Article : Managing Drug Therapies as Alzheimer Disease Progresses

After several years of donepezil therapy, donepezil (but not memantine) conferred modest benefits.

A man with Alzheimer disease (AD) has been taking donepezil (Aricept or a generic), and his dementia is progressing. Do you continue or stop the drug? Do you substitute or add memantine (Namenda)? To answer these questions, U.K. researchers conducted a partially industry-supported, randomized, placebo-controlled trial involving 295 community-dwelling patients with moderate-to-severe AD (mean Mini-Mental State Exam [MMSE] score, 9 out of 30) who had received donepezil for several years. Patients were assigned to continue donepezil alone, stop donepezil and start memantine, take both drugs, or take neither drug.

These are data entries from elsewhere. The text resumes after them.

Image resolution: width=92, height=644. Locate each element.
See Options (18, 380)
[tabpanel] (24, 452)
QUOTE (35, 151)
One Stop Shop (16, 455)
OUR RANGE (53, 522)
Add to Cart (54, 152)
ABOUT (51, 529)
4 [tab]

During 1 year of follow-up, MMSE scores and activities-of-daily-living scores indicated deterioration in all four groups. Patients who continued donepezil alone had significantly less deterioration on these scores than patients who stopped donepezil; the MMSE difference of 2 points was considered clinically important by prespecified criteria. Memantine was also associated with statistically less deterioration than no memantine on both scores, but differences were small and not considered clinically important. Adding memantine to donepezil had no benefit over donepezil monotherapy. Neither drug significantly influenced important secondary outcomes: caregivers' assessment of patients' quality of life and caregivers' own psychological symptoms.

Citation(s):


Howard R et al. Donepezil and memantine for moderate-to-severe Alzheimer's disease. N Engl J Med 2012 Mar 8; 366:893.